The term Cynic itself is derived from the Greek kynicos, the adjectival form of the noun for dog and is a literal reference to dog-like appearance and behaviour: fornicating and defecating in public, scavenging for scraps of food, etc. Diogenes was himself nicknamed ‘the Dog’ because of his growling, snapping demeanour. In his indifference to the waste of his own body, Diogenes marks himself out from the pretensions of human beings’ sham sophistication. He lays bare his own mortality, and in so doing becomes the living embodiment of the mortality and fragility of people in general. He reinforces his own position on the margins of society, a society which in turn rejects his Cynic lifestyle as base and inhuman in order to reinforce its own higher level of functioning. When Diogenes pisses, farts, defecates and masturbates in public, he is doing no more than a ridiculing the artificial conventions of society around him. Peter Sloterdijk gets straight to the point of this whole issue regarding the Cynics’ relationship to human waste:
“As children of an anal culture, we all have a more or less disturbed relation to our own shit . . . The relationship that is drummed into people with regard to their own excretions provides the model for their behaviour with all sorts of refuse in their lives . . . Diogenes is the only Western philosopher who we know consciously and publicly performed his animal business . . . Those who do not want to admit that they produce refuse . . . risk suffocating one day in their own shit.”

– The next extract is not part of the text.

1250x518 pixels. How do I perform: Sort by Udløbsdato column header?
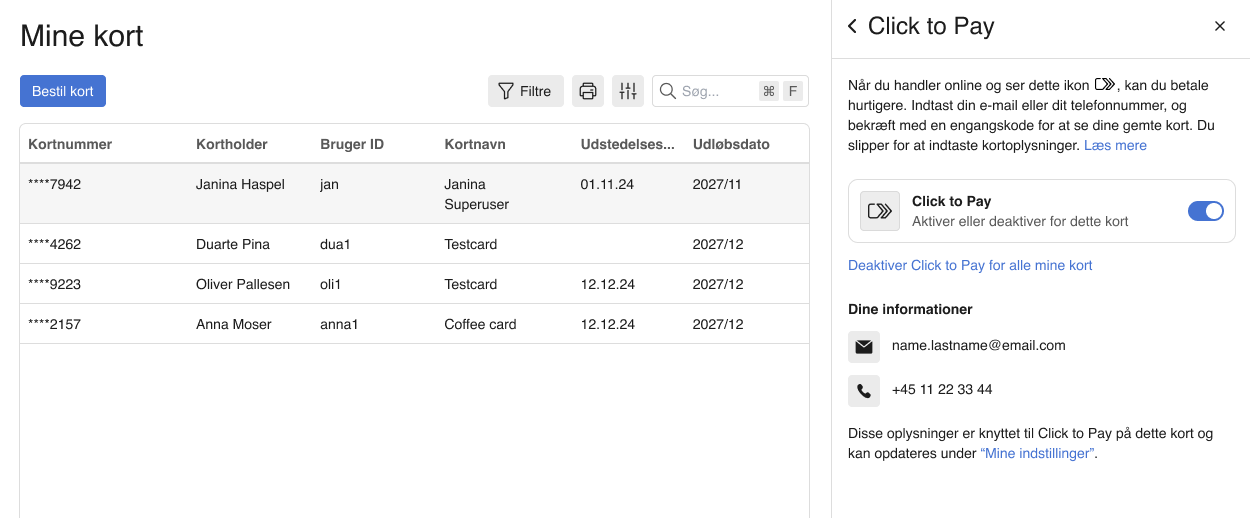(x=731, y=144)
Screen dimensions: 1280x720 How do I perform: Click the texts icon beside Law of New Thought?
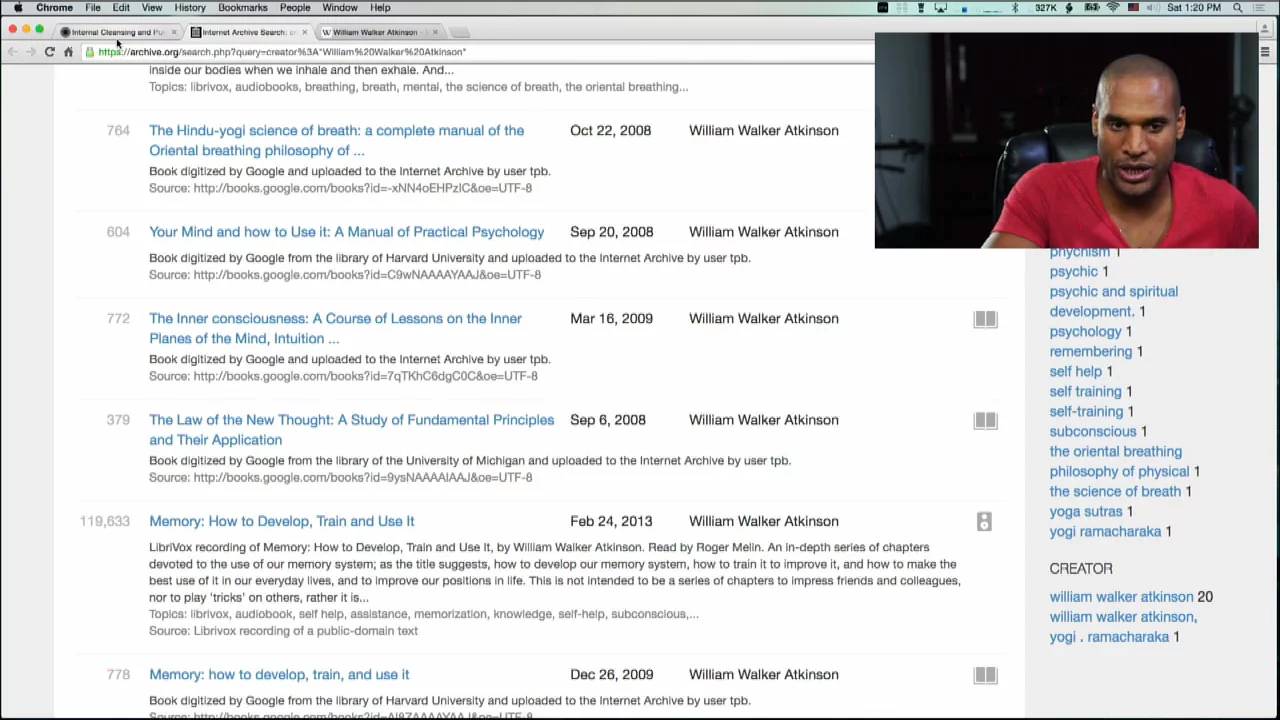(x=985, y=420)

Or as Jacques Lacan put it:
“The characteristic of a human being is that - and this is very much in contrast with other animals - he doesn’t know what to do with his shit. . . . Occupying an uncertain and troubling space between a nature that is never surpassed and a culture that is never closed off, shit defines civilisation.”

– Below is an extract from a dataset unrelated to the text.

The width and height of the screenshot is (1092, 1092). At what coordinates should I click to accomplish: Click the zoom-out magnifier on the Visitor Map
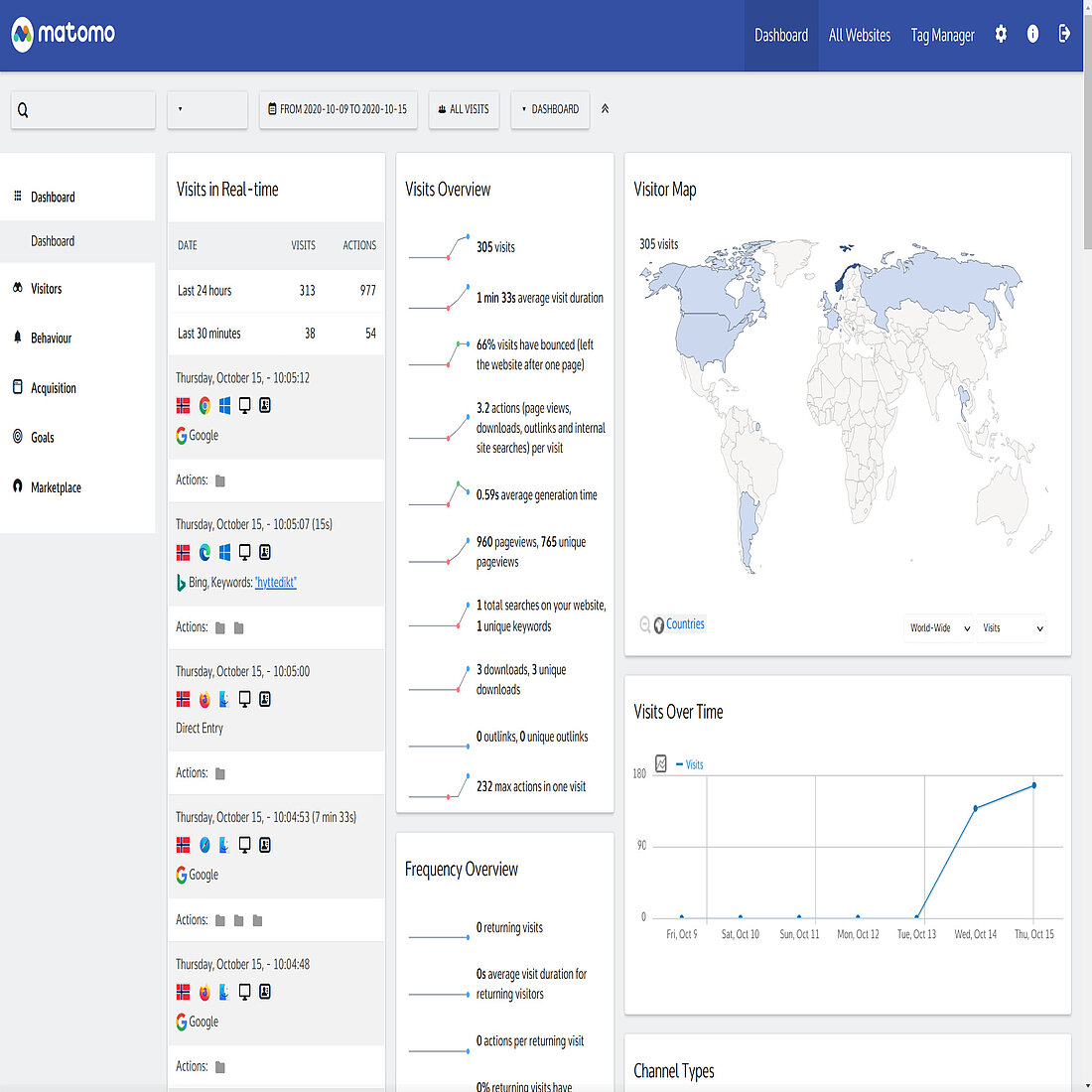pos(645,624)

Abjection is of course a human construct. Those who transgress their own rules of civilized behaviour act in ways that animals never could. And yet, paradoxically, animals have become the symbol for that which humans have striven to eject from their own nature. And so for the Cynics, their simple lifestyle protected them and removed any possibility of an Icarian collapse as their asceticism left them with nowhere to fall. Diogenes’ pupil Crates even considered Diogenes tub a luxury. Living an ascetic life style removed the possibility of destitution because the Cynic had already cast themself down out of a positive choice of lifestyle.
Clearly I’m not suggesting here that the answer to our current difficulties would be resolved by us all abandoning our current lifestyles and going off to live in barrels; for starters we do not all enjoy a Mediterranian climate. But we ignore the wisdom of the ancients at our peril. The world’s bankers would have done well to consider the lesson of Icarus. For the spectacular collapse of the god of free market economics in 2008 that has turned the lives of many of us upside down was already predicted by those much wiser than ourselves over 2,000 years ago (original 'occupation', 4th century b.c.).